SCARB2 Drives Hepatic Carcinoma Initiation by Supporting Cancer Stem Cell Traits and Enhancing MYC Transcriptional Activity

Abstract Cancer stem cells (CSCs) with distinct metabolic features are considered to cause hepatocellular carcinoma (HCC) initiation, metastasis and therapeutic resistance. Here, we performed a metabolic gene CRISPR/Cas9 knockout screen in tumorspheres derived from HCC cells and found that deletion of the scavenger receptor SCARB2 suppressed the CSC traits of HCC cells. Using lineage tracing of the Scarb2 locus in mice, we demonstrated that Scarb2 positive HCC cells showed tumor-initiating activity. Specifically, Cre-mediated recombination with oncogenic MYC expression in Scarb2 positive cells drove HCC tumor formation, as determined by lineage tracing in Scarb2 mice. Knockout of Scarb2 in hepatocytes attenuated HCC initiation and progression by inhibiting CSC self-renewal. Mechanistically, binding of SCARB2 with MYC promoted MYC acetylation by interfering with HDCA3-mediated MYC deacetylation and subsequently enhanced MYC activity.

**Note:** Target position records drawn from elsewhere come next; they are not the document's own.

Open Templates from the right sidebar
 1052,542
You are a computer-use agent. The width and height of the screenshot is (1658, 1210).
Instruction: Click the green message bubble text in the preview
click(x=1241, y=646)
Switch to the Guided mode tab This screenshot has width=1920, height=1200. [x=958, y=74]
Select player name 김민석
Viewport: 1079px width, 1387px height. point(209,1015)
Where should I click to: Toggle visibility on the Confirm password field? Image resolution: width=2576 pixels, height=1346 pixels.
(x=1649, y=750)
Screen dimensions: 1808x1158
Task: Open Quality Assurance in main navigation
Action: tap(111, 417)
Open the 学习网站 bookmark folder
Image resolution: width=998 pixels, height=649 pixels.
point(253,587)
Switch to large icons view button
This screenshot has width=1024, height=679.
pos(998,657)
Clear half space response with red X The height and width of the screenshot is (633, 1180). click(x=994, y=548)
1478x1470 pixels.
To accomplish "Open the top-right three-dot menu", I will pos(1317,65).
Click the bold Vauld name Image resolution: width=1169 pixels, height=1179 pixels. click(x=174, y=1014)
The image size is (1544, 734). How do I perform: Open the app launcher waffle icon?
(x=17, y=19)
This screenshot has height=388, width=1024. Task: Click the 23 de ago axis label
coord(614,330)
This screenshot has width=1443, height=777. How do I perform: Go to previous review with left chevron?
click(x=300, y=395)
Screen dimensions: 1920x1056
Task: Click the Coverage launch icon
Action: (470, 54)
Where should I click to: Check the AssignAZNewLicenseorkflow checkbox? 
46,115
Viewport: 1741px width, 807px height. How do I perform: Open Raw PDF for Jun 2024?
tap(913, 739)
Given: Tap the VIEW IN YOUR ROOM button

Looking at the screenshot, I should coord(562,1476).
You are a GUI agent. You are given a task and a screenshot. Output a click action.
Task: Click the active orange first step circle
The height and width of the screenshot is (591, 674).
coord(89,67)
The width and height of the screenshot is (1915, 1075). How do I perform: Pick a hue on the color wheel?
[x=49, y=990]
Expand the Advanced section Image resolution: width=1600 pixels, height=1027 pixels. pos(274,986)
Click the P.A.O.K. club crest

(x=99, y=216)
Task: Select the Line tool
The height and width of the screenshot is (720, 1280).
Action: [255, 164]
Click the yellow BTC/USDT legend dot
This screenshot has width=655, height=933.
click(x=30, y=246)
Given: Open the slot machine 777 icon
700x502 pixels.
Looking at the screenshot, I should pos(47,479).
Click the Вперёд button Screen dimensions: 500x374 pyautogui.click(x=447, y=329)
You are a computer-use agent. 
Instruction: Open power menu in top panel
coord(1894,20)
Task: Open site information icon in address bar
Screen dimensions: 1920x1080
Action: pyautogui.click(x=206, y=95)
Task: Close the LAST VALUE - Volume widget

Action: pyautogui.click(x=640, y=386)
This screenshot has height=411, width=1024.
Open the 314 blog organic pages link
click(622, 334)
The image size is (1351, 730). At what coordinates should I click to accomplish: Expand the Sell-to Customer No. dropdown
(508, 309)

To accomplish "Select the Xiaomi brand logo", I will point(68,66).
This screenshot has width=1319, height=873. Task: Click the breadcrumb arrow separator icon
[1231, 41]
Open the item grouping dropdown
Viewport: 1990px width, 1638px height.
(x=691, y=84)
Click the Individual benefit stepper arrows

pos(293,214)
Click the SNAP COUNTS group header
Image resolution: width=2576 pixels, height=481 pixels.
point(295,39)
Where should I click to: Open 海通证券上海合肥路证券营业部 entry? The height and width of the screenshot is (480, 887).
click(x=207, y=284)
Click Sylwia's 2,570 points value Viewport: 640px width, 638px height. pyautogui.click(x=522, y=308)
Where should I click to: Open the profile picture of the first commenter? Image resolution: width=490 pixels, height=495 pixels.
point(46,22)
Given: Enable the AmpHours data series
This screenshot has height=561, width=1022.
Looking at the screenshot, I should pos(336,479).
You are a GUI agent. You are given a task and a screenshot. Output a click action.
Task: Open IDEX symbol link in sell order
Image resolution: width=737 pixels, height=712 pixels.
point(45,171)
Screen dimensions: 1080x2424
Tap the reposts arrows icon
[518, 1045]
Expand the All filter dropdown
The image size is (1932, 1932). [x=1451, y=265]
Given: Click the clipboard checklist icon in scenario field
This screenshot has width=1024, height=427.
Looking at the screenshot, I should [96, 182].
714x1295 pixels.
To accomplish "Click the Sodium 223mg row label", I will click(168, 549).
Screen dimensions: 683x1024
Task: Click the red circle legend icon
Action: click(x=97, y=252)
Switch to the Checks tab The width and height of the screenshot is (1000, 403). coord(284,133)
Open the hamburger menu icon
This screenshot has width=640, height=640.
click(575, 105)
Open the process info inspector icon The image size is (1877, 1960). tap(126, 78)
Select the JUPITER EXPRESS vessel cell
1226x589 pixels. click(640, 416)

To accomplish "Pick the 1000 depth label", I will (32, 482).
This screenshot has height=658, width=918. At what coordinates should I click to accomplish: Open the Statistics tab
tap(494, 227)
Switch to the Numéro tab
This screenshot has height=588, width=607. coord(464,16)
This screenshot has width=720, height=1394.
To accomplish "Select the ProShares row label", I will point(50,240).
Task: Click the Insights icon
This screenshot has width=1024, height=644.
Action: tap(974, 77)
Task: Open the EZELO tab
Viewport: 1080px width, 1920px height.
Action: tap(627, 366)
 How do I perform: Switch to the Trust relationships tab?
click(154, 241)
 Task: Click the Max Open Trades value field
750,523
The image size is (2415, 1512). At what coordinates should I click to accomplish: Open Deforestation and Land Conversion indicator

Screening of a database of FDA-approved drugs showed Polymyxin B displayed high binding affinity for SCARB2 protein, disrupted the SCARB2-MYC interaction, decreased MYC activity, and reduced the tumor burden. Our study identifies SCARB2 as a marker and functional driver of HCC CSCs and suggests a targeted therapeutic option for HCC.